* 提示本文:
子供に仏教の大切さを伝えるには?現役僧侶が実体験をもとに解説!

現代社会において、寺離れや無宗教といった影響により、仏教との関りが遠ざかってしまっている印象が顕著に見受けられます。

仏教は、日本の歴史から見ても深く私たちの生活に関わってきており、様々な行事や風習といった、日常生活に欠かせないものでありました。

しかし、最近ではその関係も遠のき、お正月の初詣や節分の豆まきなど、何気なく行っている行事が仏教由来のものあり、本来の意味があることを忘れてしまっている気がします。

また、仏教離れによる道徳の変化も私は危惧しています。

昔は、寺子屋などでお寺との関りも日常的なものであり、そこで和尚さんから勉強以外にも人としての在り方や、日々の行いの指針を教わったものです。

ですが最近はどうでしょう?
ニュースを見ていると、未成年の犯罪は昔に比べて増加しているそうです。

この記事では、現役僧侶が実体験をもとに、こういった現代だからこそ子供に学ばせたい仏教について、その伝え方を解説していきます。

子供の教育に仏教を取り入れよう!

現代社会が昔と大きく変わった点は何でしょう?

* 練習課題 1: 記録の先頭から「Action: coord(234,208)」を含む行までを、その行も含めて一字一句変えずに出力しなさい。
上の本文と以下の記録とは、互いに関係がない。

* 処理用の記録:
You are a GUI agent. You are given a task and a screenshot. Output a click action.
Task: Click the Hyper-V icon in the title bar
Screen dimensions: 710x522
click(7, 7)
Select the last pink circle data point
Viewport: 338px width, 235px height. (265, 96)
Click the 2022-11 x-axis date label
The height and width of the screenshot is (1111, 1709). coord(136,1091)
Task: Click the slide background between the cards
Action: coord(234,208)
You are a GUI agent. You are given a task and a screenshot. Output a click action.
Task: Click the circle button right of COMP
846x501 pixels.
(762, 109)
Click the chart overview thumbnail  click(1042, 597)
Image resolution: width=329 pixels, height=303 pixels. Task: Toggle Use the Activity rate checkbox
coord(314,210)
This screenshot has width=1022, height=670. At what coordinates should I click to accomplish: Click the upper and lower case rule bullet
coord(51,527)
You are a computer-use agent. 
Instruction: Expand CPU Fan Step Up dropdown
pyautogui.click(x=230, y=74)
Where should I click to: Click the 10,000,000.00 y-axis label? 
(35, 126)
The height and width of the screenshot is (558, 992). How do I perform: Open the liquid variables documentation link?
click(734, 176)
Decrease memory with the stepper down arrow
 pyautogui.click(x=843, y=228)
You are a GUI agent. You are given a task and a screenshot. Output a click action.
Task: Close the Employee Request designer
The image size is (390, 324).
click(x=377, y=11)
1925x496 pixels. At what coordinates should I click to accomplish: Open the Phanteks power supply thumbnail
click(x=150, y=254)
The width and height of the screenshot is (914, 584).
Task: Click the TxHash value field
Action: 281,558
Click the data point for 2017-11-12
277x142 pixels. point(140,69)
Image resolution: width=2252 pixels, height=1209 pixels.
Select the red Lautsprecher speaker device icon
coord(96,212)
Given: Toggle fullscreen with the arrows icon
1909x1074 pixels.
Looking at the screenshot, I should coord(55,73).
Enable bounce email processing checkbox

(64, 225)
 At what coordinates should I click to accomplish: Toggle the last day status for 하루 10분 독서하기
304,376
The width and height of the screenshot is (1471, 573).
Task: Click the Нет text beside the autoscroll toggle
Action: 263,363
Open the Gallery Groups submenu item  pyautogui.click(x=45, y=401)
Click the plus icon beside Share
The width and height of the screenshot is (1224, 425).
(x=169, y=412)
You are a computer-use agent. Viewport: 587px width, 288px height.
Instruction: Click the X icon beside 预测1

* 練習課題 2: 子供に仏教を伝える方法についての本文を、全文そのまま返しなさい。

* 完全な解答 1:
You are a GUI agent. You are given a task and a screenshot. Output a click action.
Task: Click the Hyper-V icon in the title bar
Screen dimensions: 710x522
click(7, 7)
Select the last pink circle data point
Viewport: 338px width, 235px height. (265, 96)
Click the 2022-11 x-axis date label
The height and width of the screenshot is (1111, 1709). coord(136,1091)
Task: Click the slide background between the cards
Action: coord(234,208)

* 完全な解答 2:
子供に仏教の大切さを伝えるには?現役僧侶が実体験をもとに解説!

現代社会において、寺離れや無宗教といった影響により、仏教との関りが遠ざかってしまっている印象が顕著に見受けられます。

仏教は、日本の歴史から見ても深く私たちの生活に関わってきており、様々な行事や風習といった、日常生活に欠かせないものでありました。

しかし、最近ではその関係も遠のき、お正月の初詣や節分の豆まきなど、何気なく行っている行事が仏教由来のものあり、本来の意味があることを忘れてしまっている気がします。

また、仏教離れによる道徳の変化も私は危惧しています。

昔は、寺子屋などでお寺との関りも日常的なものであり、そこで和尚さんから勉強以外にも人としての在り方や、日々の行いの指針を教わったものです。

ですが最近はどうでしょう?
ニュースを見ていると、未成年の犯罪は昔に比べて増加しているそうです。

この記事では、現役僧侶が実体験をもとに、こういった現代だからこそ子供に学ばせたい仏教について、その伝え方を解説していきます。

子供の教育に仏教を取り入れよう!

現代社会が昔と大きく変わった点は何でしょう?